[Records that point to text and elements]
----------

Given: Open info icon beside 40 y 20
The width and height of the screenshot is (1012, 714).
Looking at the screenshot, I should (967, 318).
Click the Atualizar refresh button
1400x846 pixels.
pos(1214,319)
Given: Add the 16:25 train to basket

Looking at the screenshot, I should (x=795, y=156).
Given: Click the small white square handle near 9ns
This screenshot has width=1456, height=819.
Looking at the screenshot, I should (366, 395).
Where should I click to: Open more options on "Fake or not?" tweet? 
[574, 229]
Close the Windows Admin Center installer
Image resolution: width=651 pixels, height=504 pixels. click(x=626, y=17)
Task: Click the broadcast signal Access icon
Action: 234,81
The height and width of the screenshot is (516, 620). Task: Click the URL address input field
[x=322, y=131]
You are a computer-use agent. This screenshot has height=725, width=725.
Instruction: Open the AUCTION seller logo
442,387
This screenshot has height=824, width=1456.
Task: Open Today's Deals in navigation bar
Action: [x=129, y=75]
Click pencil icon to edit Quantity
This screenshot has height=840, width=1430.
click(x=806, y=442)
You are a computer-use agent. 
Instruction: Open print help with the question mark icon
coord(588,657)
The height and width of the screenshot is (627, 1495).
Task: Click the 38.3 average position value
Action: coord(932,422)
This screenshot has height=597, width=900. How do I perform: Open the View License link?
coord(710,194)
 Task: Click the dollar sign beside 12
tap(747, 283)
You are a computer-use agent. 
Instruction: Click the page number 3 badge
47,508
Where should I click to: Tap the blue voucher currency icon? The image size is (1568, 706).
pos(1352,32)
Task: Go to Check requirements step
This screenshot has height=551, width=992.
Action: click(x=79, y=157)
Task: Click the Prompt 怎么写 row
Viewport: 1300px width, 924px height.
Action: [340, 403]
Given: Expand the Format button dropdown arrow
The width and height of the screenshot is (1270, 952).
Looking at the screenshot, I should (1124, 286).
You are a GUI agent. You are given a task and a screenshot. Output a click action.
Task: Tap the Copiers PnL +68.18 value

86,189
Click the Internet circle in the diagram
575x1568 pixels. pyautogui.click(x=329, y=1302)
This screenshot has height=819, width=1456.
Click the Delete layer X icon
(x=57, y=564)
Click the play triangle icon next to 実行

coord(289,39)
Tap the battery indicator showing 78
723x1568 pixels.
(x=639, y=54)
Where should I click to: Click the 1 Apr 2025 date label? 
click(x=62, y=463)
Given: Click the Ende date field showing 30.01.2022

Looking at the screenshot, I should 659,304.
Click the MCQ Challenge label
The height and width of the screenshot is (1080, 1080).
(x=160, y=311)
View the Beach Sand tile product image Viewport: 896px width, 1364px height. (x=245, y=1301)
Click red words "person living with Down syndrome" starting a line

----------

• WHAT IS REQUIRED: Write out all the records above again, swapping "Instruction" for "Goal" wherever it occurs and leaving everything else unchanged.

• EXPECTED OUTPUT:
Given: Open info icon beside 40 y 20
The width and height of the screenshot is (1012, 714).
Looking at the screenshot, I should (967, 318).
Click the Atualizar refresh button
1400x846 pixels.
pos(1214,319)
Given: Add the 16:25 train to basket

Looking at the screenshot, I should (x=795, y=156).
Given: Click the small white square handle near 9ns
This screenshot has width=1456, height=819.
Looking at the screenshot, I should (366, 395).
Where should I click to: Open more options on "Fake or not?" tweet? 
[574, 229]
Close the Windows Admin Center installer
Image resolution: width=651 pixels, height=504 pixels. click(x=626, y=17)
Task: Click the broadcast signal Access icon
Action: 234,81
The height and width of the screenshot is (516, 620). Task: Click the URL address input field
[x=322, y=131]
You are a computer-use agent. This screenshot has height=725, width=725.
Goal: Open the AUCTION seller logo
442,387
This screenshot has height=824, width=1456.
Task: Open Today's Deals in navigation bar
Action: [x=129, y=75]
Click pencil icon to edit Quantity
This screenshot has height=840, width=1430.
click(x=806, y=442)
You are a computer-use agent. 
Goal: Open print help with the question mark icon
coord(588,657)
The height and width of the screenshot is (627, 1495).
Task: Click the 38.3 average position value
Action: coord(932,422)
This screenshot has height=597, width=900. How do I perform: Open the View License link?
coord(710,194)
 Task: Click the dollar sign beside 12
tap(747, 283)
You are a computer-use agent. 
Goal: Click the page number 3 badge
47,508
Where should I click to: Tap the blue voucher currency icon? The image size is (1568, 706).
pos(1352,32)
Task: Go to Check requirements step
This screenshot has height=551, width=992.
Action: click(x=79, y=157)
Task: Click the Prompt 怎么写 row
Viewport: 1300px width, 924px height.
Action: [340, 403]
Given: Expand the Format button dropdown arrow
The width and height of the screenshot is (1270, 952).
Looking at the screenshot, I should (1124, 286).
You are a GUI agent. You are given a task and a screenshot. Output a click action.
Task: Tap the Copiers PnL +68.18 value

86,189
Click the Internet circle in the diagram
575x1568 pixels. pyautogui.click(x=329, y=1302)
This screenshot has height=819, width=1456.
Click the Delete layer X icon
(x=57, y=564)
Click the play triangle icon next to 実行

coord(289,39)
Tap the battery indicator showing 78
723x1568 pixels.
(x=639, y=54)
Where should I click to: Click the 1 Apr 2025 date label? 
click(x=62, y=463)
Given: Click the Ende date field showing 30.01.2022

Looking at the screenshot, I should 659,304.
Click the MCQ Challenge label
The height and width of the screenshot is (1080, 1080).
(x=160, y=311)
View the Beach Sand tile product image Viewport: 896px width, 1364px height. (x=245, y=1301)
Click red words "person living with Down syndrome" starting a line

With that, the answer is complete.